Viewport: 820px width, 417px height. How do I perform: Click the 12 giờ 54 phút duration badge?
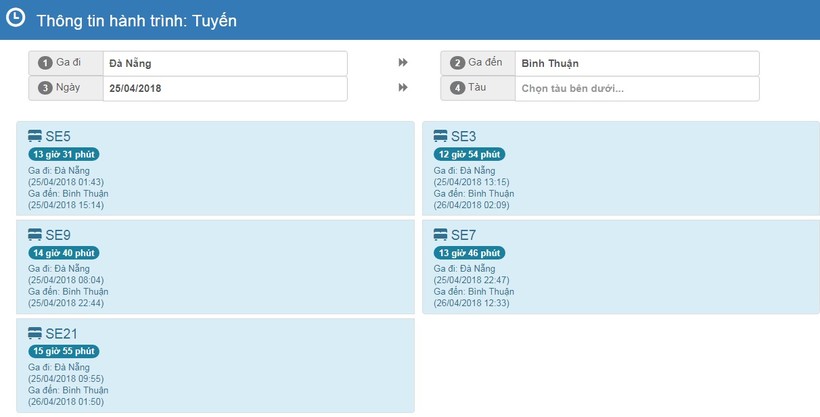[469, 154]
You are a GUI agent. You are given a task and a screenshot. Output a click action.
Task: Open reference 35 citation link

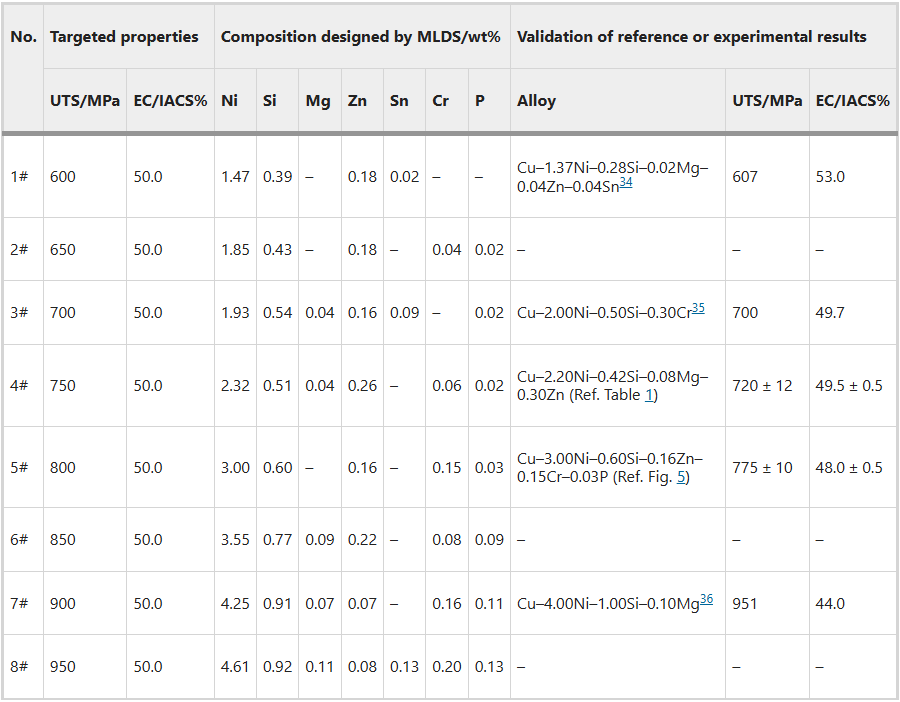click(x=698, y=309)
------------------------------------------------------------
* TASK INSTRUCTIONS
Leave the images aside and transcribe all entries exactly.

* SOLUTION TO THIS EXERCISE
Viewport: 820px width, 417px height. How do I perform: Click the 12 giờ 54 phút duration badge?
[469, 154]
You are a GUI agent. You are given a task and a screenshot. Output a click action.
Task: Open reference 35 citation link

click(x=698, y=309)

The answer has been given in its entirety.